Roger Harrabin, specializing in environmental news and issues, has been distinguishing himself for many years at the BBC. (He even has a statistical-sociological-media rule-of-thumb named after him, Harrabin’s Law.) He has visited both Niagara Falls in the US and Victoria Falls in Zimbabwe. Right now, while on a sabbatical journalism fellowship in the US, he surfaces to write a stinging comparison of the schlock surrounding the US’s natural hydrological wonder with the near-pristine sights that greet one on hiking through a national park to reach the Zambezi’s greatest cataract. Other than a graceful and historic bridge, the latter looks about as it did 200 years ago.
At the first level, the point of this essay is right on. The US and Canada have provided fabulous views of Niagara from high rise hotel luxury rooms – but those vistas are seriously fouled by neon lights, other hotels, and additional layers of garish tourist facilities and their ads.

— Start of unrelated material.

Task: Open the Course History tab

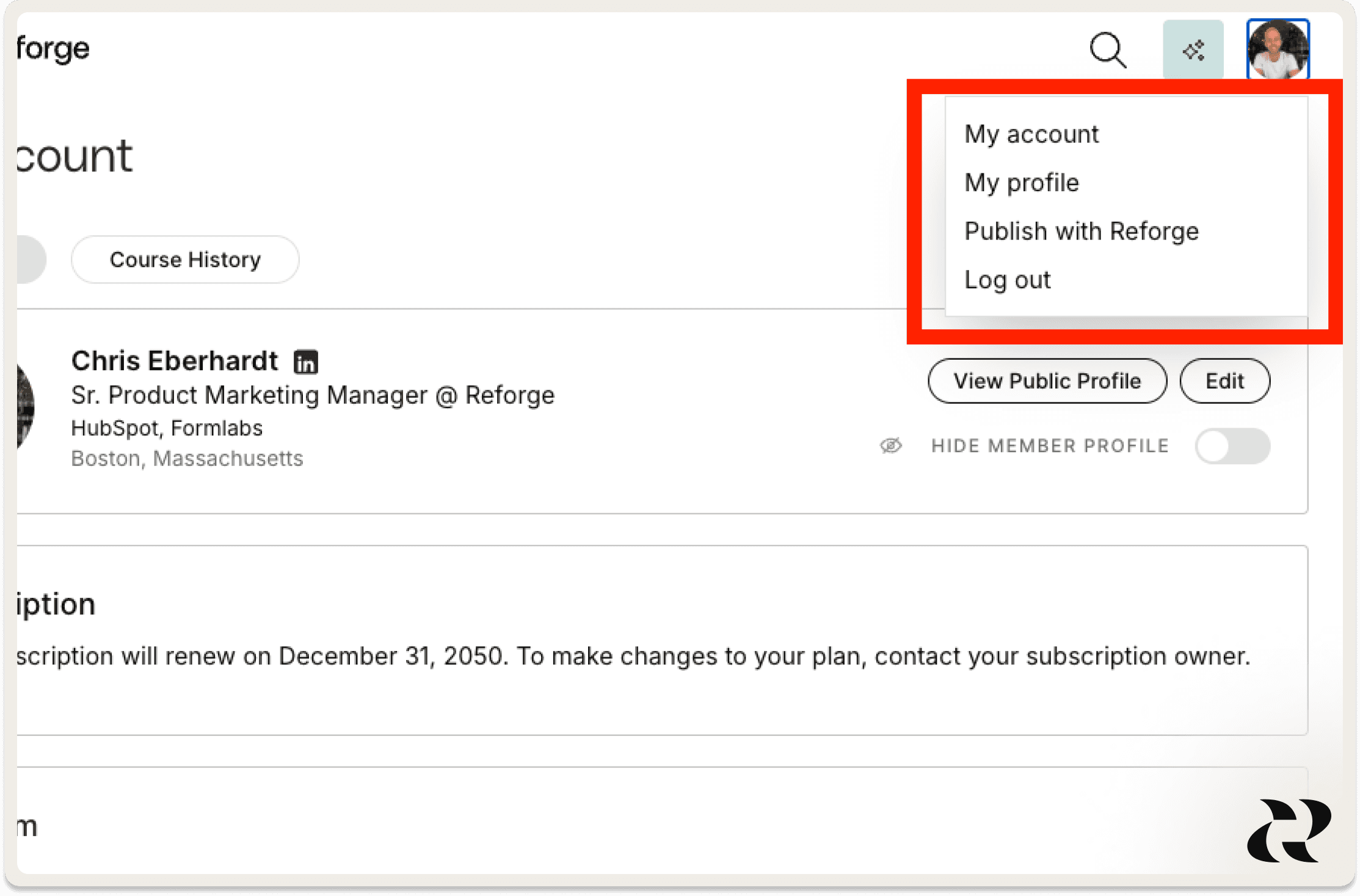Action: pyautogui.click(x=185, y=260)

Impoverished Zimbabwe, a darned near failed state, has managed to respects its falls’s listing as a World Heritage Site and held the impingement of modern society to a minimum.

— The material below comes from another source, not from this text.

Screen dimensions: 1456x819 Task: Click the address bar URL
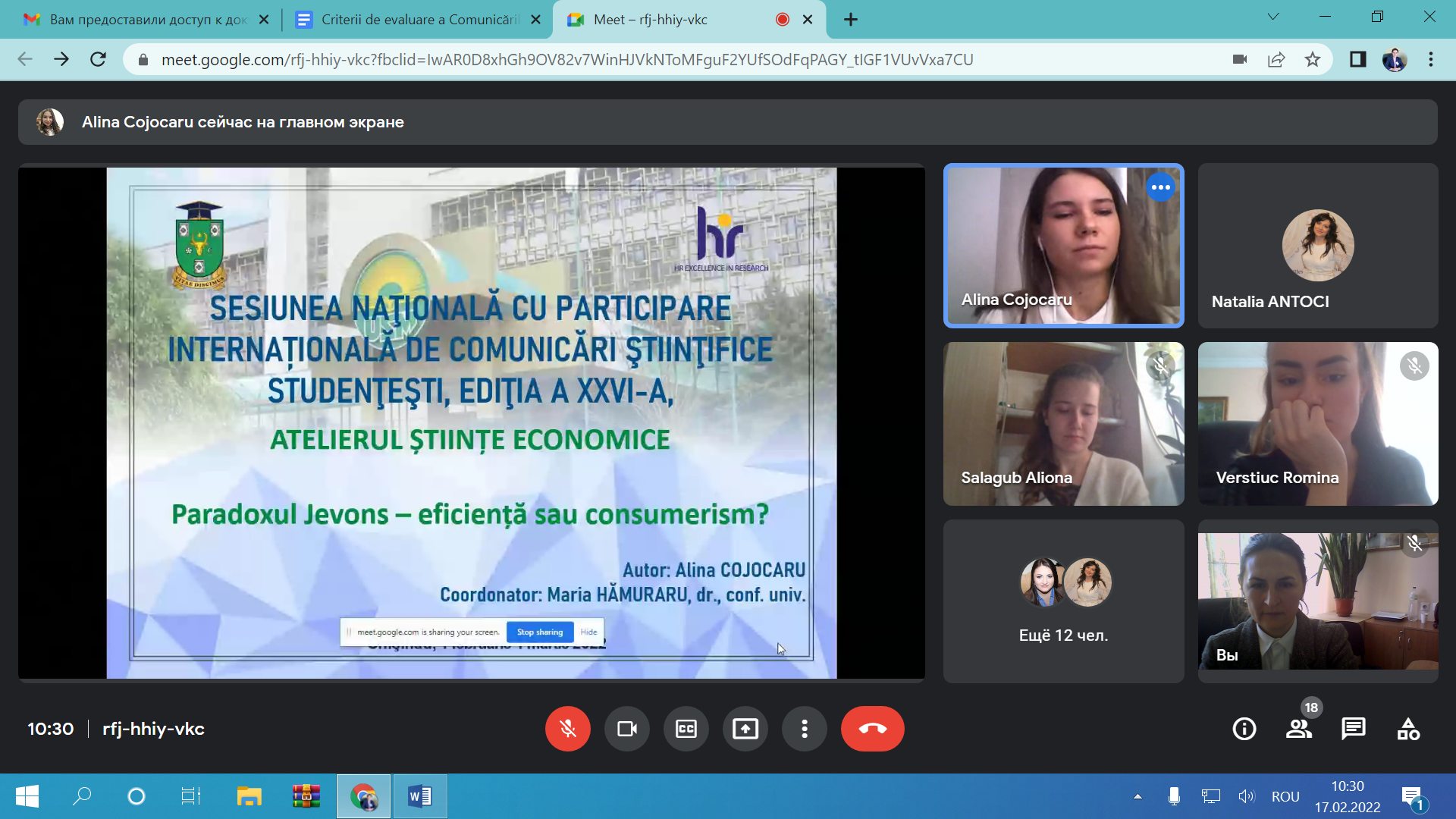point(566,60)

He does temper his tantrum by noting that American and Canadian promoters began tatting up Niagara long before zoning bodies and traditions enacted controls over what one can build near natural wonders or within vulnerable landscapes and their wildlife habitats. Still, he asks, “Does Niagara really need to look like Las Vegas on the water?”
The UNESCO natural heritage rules and America’s (and Canada’s, I presume) reluctance to list Niagara permits Harrabin to make a good and focussed point. But his lens goes too wide with this:
It is to the shame of the US that impoverished Zimbabwe, an international pariah to many, is willing to protect its portion of the world’s natural heritage more lovingly than a nation which can afford such protection so much more.

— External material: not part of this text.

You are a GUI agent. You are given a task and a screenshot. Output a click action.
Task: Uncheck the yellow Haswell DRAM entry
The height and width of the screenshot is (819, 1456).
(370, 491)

The point is that Niagara’s besmirchment is a historic anomaly. The US, starting with Yellowstone and on through the vision of Teddy Roosevelt to today, has pioneered the creation of large and well-guarded national parks. Today many are polluted by industrial emissions, hemmed by development and by natural resource extraction industries, sometimes besieged by hordes of visitors to the point of fraying their natural system, and underfunded by taxpayer’s money. Conservationists must remain vigilant. But respect for the parks remains strong. Overall the US continues by federal law and private philanthropy and support to expand and care for them (along with state and county parks) as well or better than most of the rest of the world. And Canada, far as I can tell, has a solid record as well.